Visa freeze exacerbates US nursing shortage

by Admin
Visa freeze exacerbates US nursing shortage

Vivian Barbosa lives in Sao Paulo, Brazil, and has worked as a registered nurse for more than 20 years.

She is applying for a visa to work in the United States as a nurse.

“There are many reasons why I want to leave, but the main one you’ll hear from most Brazilians is the lack of professional recognition and the undervaluation of nursing professionals in Brazil,” Barbosa told VOA.

The United States is facing a growing shortage of registered nurses as the baby boomer generation ages, increasing the demand for health care.

Many hospitals and nursing homes have recruited nurses from outside the U.S. to help fill vacancies estimated at nearly 200,000 a year, as burned-out nurses leave the field, according to the U.S. Bureau of Labor Statistics.

And because of high demand, the State Department stopped taking applications for employment-based visas, known as EB-3, which included nurses and other skilled workers for the remainder of the fiscal year that ended in September. Each year, about 40,000 of these visas are available, a cap unchanged since the category’s creation in 1990.

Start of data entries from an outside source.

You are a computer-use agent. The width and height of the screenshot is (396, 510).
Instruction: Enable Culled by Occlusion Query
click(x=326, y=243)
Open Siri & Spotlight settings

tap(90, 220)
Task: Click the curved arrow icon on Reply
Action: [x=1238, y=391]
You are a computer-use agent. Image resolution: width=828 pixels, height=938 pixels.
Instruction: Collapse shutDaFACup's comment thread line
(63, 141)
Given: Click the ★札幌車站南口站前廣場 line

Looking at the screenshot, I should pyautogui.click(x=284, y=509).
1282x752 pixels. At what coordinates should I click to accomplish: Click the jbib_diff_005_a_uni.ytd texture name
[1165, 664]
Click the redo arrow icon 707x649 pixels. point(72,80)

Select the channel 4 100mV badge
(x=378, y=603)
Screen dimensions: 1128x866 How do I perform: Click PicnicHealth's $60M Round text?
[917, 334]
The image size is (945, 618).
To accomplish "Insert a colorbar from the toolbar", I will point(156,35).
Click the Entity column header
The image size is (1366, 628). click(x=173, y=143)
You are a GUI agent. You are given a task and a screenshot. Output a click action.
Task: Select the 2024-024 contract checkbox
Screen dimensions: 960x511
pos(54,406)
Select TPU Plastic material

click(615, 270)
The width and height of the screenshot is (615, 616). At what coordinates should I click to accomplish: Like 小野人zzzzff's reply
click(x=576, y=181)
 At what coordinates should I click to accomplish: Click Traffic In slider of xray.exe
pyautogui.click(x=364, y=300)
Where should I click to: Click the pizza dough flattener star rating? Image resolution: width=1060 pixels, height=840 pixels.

In its latest update, the U.S. government said the annual visa limits on EB-3 would reset with the fiscal year that began October 1. That would allow embassies and consulates to resume taking applications for these visas.

The number of visas issued in October is not available. In September, no EB-3 visas were issued.

In a statement, Patty Jeffrey, president of the American Association of International Healthcare, said freezing visa applications is exacerbating staffing shortages across the U.S. health care system.

She said part of the problem is not enough U.S.-educated nurses.

“Until we can correct capacity issues that force [U.S.] nursing schools to reject thousands of qualified applicants annually, international nurses will remain essential to safe nurse staffing,” she said in a statement to the media. “This latest visa freeze halts the flow of qualified international nurses when American hospitals need them most, and the only way to correct it is through congressional action.”

For Barbosa, it means she does not know how long it will take to receive authorization to work in the U.S. as a nurse.

Foreign nurses

In Brazil, where Barbosa lives, there is a high number of nursing graduates.

According to Semesp, an organization representing higher education institutions in Brazil, nursing ranks fifth on the latest list of unemployed graduates, with nearly 1 in 4 graduates unable to find paid employment.

The International Council of Nurses, or ICN, has raised the alarm over countries losing their nursing workforce because of low pay and poor working conditions.

Howard Catton, CEO of ICN, also called for a global recruitment code to stop predatory recruitment.

“We are told that recruiters are [showing] up on graduation day to recruit nurses, but there isn’t a return for the countries that are losing them. … If you’re going to recruit nurses from a low-income country that’s already challenged in terms of its health care, one of the real meaningful ways to give back is to say, ‘We’ll commit to build a nursing school so that the country can educate more nurses and meet its own needs,'” he said.

At the recent G20 summit in Rio de Janeiro, the ICN urged world leaders to commit to long-term investments in nursing education, improved working conditions and better pay. The outcome was a summit declaration that officially addressed recruitment practices that lure skilled professionals from vulnerable nations, aligning with the ICN’s call for ethical workforce management.

“We support strengthening health workforce training, including through the WHO Academy,” the declaration said, adding there is a need for better working conditions, education, and gender equity in health care professions.

At the G20 in Rio, the president of Brazil’s national health council, Fernando Zasso Pigatto, recognized the need for improvement and said it is important that countries keep their workforce.

“Because ideally, countries should train professionals to address their local realities,” he said. “These individuals live in those contexts and understand the specific needs of their communities.”

Pigatto agrees that people should be allowed to move to other countries to work as nurses if they wish to do so, but he emphasized the need to address the root causes of nurse shortages and better pay.

“We know there are countries that do not invest [enough],” he said.

Catton of the ICN said that until nations address poor pay, working conditions, and lack of investment in education, the flow of health care professionals across borders will continue, with long-term consequences for both sending and receiving countries.

“Nobody stands in the way of the right of individual nurses to move and migrate. … That’s a freedom we absolutely support. … But when they move, as well as the loss of the nurse to provide care, there’s an investment that those counties have made, which they are also losing,” he said.

Barbosa’s situation highlights a broader challenge faced by health care systems worldwide.

But she won’t wait any longer.

“It gets to a point, and it happens to every nurse practitioner here in Brazil, that we just get tired,” Barbosa said.

Yan Boechat contributed to this report.